Sunday, September 21, 2008

Results of My Social Experiment

Like everyone around me, I'm addicted to everything related to the Presidential election. Like everyone around me, I desperately want change to be had and America to reach it's potential as the great nation that it is. Unlike seemingly everyone around me, I do not think Barack Obama is the one who can do that. Unlike the few Republicans around me, I'm hoping to make that fact known.

See, living in San Francisco (or California for that matter) and saying you are a Republican is like walking up to Hitler wearing Star of David pajamas (Wow, it took a rediculously long time to decide what my Hitler-defying example should be wearing. For those who may be interested, earrings, t-shirt, and flag were also typed and subsequently deleted. Maybe he should be wearing all of them). According to some, the term "Republican" has sunk to the same level as words like 'Nazi', 'terrorist', 'clansman', and any of the other insane groups of people. On a daily basis, I hear sickening examples of liberal righteousness. My U.S. Government teacher, one of many examples I could bring up, likes to assume that all fifty-odd students in his class worship the Left the way he does. My annoyance at this fact is what instigated the idea of my little social experiment.

My dad's girlfriend was in Minnesota on a business trip a few days after the Republican National Convention and brought back a t-shirt that says: "I went to Minnesota to vote for McCain and Palin." I decided to wear this shirt out in public to see the type of reactions I would get.
I chose Tuesday because it's my longest day: I am on campus from 1p until 10p. (For my readers not interested in my college: I am in the process of transferring to UC Berkeley and attend the number on feeder school to Berkeley. On a daily basis, I am surrounded by Berkeley-wannabes. Seriously, I've seen enough dredlocks to last me a lifetime. If you can think of a more liberal school than Berkeley, I will give you a cookie.

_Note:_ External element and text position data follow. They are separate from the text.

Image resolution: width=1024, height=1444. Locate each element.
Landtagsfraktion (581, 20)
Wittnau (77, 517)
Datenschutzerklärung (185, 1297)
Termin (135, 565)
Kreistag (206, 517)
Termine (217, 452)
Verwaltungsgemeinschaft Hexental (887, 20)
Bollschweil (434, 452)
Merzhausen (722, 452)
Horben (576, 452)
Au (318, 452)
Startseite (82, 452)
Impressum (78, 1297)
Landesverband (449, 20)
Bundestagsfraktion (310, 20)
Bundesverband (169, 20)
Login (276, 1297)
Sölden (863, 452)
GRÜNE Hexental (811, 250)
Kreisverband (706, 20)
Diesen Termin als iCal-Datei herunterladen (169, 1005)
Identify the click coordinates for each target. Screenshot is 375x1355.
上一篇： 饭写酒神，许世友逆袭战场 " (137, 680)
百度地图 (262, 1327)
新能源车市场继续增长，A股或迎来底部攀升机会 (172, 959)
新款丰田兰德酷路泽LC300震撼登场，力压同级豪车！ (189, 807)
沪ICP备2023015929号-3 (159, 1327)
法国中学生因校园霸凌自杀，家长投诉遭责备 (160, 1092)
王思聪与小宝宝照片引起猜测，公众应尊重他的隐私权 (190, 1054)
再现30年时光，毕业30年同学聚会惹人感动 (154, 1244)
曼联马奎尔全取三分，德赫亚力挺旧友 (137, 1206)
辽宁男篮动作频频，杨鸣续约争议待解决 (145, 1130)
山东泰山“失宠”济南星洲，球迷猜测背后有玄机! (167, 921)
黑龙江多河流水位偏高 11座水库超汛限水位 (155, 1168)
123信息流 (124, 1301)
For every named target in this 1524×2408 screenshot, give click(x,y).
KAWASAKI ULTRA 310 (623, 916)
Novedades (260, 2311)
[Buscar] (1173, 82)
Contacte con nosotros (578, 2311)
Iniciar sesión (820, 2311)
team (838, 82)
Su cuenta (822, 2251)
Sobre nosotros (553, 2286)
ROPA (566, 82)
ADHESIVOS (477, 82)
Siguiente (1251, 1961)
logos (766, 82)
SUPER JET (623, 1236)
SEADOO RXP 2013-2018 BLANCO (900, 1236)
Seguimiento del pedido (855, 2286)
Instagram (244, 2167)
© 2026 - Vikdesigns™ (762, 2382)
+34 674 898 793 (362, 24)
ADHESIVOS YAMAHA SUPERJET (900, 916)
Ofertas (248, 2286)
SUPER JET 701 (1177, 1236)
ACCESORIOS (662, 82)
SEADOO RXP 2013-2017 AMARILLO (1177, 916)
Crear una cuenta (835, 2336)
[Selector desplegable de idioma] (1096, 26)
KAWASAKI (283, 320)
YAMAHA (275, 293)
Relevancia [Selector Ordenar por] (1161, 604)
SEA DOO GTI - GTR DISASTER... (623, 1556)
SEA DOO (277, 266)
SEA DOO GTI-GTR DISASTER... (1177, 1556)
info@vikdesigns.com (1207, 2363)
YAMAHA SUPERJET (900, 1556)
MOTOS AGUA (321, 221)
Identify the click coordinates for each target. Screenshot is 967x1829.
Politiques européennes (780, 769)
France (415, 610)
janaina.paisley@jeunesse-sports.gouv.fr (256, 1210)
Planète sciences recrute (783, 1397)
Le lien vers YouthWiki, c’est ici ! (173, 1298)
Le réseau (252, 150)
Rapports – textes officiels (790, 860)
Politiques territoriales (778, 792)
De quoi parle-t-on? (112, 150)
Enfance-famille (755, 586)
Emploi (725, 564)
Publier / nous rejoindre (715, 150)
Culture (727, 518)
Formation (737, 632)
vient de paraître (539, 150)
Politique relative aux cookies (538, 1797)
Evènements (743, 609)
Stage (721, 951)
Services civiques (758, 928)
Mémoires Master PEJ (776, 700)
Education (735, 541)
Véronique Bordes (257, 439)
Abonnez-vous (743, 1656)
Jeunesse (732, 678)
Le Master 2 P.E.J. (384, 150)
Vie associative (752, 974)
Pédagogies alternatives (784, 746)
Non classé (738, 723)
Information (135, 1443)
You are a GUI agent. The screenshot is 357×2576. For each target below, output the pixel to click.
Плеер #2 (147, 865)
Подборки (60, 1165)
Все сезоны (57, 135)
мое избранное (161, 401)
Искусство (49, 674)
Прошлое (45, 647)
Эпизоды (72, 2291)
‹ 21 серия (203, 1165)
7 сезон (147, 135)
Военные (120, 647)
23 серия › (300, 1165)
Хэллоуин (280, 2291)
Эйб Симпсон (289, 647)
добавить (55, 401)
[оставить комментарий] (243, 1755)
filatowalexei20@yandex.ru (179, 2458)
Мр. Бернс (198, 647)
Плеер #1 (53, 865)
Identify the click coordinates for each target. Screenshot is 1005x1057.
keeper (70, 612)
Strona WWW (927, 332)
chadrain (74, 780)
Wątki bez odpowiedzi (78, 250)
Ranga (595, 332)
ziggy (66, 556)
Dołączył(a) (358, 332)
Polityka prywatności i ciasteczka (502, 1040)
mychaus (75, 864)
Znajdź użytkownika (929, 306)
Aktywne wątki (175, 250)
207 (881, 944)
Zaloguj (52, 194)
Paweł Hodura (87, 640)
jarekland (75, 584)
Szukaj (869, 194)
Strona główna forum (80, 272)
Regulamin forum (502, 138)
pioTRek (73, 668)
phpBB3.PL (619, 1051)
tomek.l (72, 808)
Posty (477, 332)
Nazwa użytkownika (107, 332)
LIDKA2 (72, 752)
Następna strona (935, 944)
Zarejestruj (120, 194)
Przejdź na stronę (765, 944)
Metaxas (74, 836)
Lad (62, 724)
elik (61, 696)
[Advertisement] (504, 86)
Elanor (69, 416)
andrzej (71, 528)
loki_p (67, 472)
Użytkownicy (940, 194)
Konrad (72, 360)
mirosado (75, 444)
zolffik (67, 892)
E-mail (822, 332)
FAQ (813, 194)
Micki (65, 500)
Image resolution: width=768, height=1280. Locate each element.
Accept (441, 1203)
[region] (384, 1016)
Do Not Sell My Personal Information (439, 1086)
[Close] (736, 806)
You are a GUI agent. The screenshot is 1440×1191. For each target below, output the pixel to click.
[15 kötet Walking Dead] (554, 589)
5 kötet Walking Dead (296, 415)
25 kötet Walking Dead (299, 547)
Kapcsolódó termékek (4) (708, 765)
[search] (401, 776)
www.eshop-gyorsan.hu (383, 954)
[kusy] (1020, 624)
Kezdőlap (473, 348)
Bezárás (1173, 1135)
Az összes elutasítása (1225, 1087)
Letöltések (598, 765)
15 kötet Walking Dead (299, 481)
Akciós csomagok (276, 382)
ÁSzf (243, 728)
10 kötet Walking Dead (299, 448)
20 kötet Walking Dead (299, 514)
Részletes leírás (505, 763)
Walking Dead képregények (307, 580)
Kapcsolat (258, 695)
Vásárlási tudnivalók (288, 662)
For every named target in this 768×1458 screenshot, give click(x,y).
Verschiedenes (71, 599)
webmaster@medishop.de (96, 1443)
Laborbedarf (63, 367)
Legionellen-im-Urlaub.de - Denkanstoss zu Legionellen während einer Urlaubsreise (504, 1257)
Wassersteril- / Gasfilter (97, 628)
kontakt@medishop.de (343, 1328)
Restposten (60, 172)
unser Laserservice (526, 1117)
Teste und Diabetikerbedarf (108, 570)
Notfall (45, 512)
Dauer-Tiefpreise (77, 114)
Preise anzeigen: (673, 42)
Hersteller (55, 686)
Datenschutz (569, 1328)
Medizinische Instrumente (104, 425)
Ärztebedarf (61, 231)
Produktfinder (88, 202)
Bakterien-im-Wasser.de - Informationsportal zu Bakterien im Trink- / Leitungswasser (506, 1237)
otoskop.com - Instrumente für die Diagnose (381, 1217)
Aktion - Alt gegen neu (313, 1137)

I'm not going to lie I was a little nervous and shaky when I first walked onto campus. I was headed into campus for my first class right as morning classes were letting out, so there were tons of people walking towards me. I noticed stares at my shirt right away. Luckily, no horrible names or death looks followed. I couldn't tell if I was disappointed or relieved by this. I was on campus roughly three minutes before I got my first comment, and quite frankly, it surprised me. A girl walked by with two of her friends and, with eyebrows raised in genuine surprise, said, "Wow. Good for you." I had expected comments like these drenched in sarcasm, so it took me a moment to find my words once I realized that she was being genuine. I managed a stuttery "thankyou."

I didn't get any more comments for the rest of the day, but got plenty of looks. My art history teacher spent a long moment staring at it, and even smiled at me. Most people who walked by me read my shirt, and after awhile I started having fun with them by making sure I was looking them in the eye by the time they looked from my shirt to my face. I don't think my math teacher noticed, but he's a bit of a frazzled person, and doesn't notice a lot besides whether his pens are running out of ink.

By the time I got to my government class, I was confident. I'm sure it's not the big, ground-breaking deal I thought it was at the time, but I was proud of myself for going against the grain and (again, more dramatic than is probably necessary) standing up for my own beliefs. Also, as I had quietly hypothecized, my government teacher would have a negative comment. What I hadn't hypothecized was that his would be the *first* negative comment after almost seven hours of wearing the t-shirt. About ten minutes into his snore-inducing lecture, he caught sight of my shirt, stared for a good four or five seconds, and then obviously lost his train of thought because he had to stop mid-sentence and find his stride again. A few minutes later, once the customary Palin-bashing began, he acknowledged my shirt and said "oh no, please tell me that shirt is a joke." Nope. I would call him the horrible name I am thinking, but there are a couple of kids who have this blog address. So use your imagination.

Anyways, quite a success I think. Unfortunately, it was a terrifying and exhausting experience, and I have only worn the shirt to bed since. I'm thinking it's going to make the trip to Sonoma today though (yikes).